Documento:
---*---

”Da quel fatale giorno in cui fetidi pezzi di melma fuoriuscirono dalle acque ed urlarono alle fredde stelle: “io sono l’uomo” il nostro grande terrore è stato sempre la conoscenza della nostra mortalità, ma stanotte lanceremo il guanto della scienza contro lo spaventoso volto della morte stessa, stanotte noi ascenderemo nell’alto dei cieli, sfideremo il terremoto, comanderemo il tuono, e penetreremo fino nel grembo dell’impervia natura che ci circonda.”
I film di Brooks non sono solo divertenti, sono aggressivi e sovversivi, ci fanno ridere anche quando dovremmo offenderci. Frankenstein Jr., invece, non solo è divertente e sovversivo, ma mostra una crescita artistica e un sicuro autocontrollo del materiale da parte di un regista che un tempo sembrava disposto a fare letteralmente qualsiasi cosa per una risata e molto spesso senza riuscirci.

---*---

Righe del dataset:
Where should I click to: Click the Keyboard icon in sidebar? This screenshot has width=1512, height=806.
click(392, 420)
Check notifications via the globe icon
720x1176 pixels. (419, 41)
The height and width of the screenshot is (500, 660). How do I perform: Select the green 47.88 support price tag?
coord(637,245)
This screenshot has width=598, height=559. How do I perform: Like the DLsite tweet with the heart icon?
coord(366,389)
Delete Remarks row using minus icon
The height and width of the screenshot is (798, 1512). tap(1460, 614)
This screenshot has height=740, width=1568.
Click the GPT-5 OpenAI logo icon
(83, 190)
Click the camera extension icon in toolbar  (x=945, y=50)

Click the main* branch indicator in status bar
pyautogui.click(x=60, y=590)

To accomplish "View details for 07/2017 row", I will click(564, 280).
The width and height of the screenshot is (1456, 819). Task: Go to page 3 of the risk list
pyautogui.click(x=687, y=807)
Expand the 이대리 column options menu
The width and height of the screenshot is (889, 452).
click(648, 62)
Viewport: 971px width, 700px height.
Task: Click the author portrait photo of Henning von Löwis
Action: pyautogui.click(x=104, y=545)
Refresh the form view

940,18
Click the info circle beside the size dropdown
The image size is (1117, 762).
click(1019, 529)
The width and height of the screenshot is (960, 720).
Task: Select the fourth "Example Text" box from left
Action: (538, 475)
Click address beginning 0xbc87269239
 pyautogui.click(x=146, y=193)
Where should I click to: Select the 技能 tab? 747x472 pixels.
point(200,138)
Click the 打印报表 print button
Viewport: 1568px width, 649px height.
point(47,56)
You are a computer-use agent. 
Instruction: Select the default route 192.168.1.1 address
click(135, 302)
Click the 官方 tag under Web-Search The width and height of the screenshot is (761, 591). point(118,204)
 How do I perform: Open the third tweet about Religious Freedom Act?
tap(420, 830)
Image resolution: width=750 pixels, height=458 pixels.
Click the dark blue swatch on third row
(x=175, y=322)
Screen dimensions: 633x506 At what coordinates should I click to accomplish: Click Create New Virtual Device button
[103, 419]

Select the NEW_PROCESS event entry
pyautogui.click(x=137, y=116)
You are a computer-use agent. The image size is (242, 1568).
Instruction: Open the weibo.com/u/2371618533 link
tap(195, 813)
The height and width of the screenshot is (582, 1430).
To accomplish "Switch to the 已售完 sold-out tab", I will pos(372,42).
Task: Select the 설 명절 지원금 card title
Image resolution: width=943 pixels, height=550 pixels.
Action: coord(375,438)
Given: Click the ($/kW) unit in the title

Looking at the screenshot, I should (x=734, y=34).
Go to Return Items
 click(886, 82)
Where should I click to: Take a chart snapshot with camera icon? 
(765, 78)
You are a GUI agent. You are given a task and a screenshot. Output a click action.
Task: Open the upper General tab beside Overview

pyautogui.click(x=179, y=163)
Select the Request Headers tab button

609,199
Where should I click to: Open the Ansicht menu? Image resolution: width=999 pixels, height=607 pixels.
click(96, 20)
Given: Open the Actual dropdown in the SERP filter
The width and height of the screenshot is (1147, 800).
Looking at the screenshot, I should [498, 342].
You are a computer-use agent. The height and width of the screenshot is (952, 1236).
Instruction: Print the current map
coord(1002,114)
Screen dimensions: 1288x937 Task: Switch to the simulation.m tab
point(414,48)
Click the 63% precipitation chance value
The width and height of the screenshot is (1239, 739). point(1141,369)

---*---

Ricopi fedelmente il passo del testo su Frankenstein Jr. compreso tra "I film di Brooks" e "spesso senza riuscirci.", estremi inclusi. Le righe non servono per svolgere il compito.

I film di Brooks non sono solo divertenti, sono aggressivi e sovversivi, ci fanno ridere anche quando dovremmo offenderci. Frankenstein Jr., invece, non solo è divertente e sovversivo, ma mostra una crescita artistica e un sicuro autocontrollo del materiale da parte di un regista che un tempo sembrava disposto a fare letteralmente qualsiasi cosa per una risata e molto spesso senza riuscirci.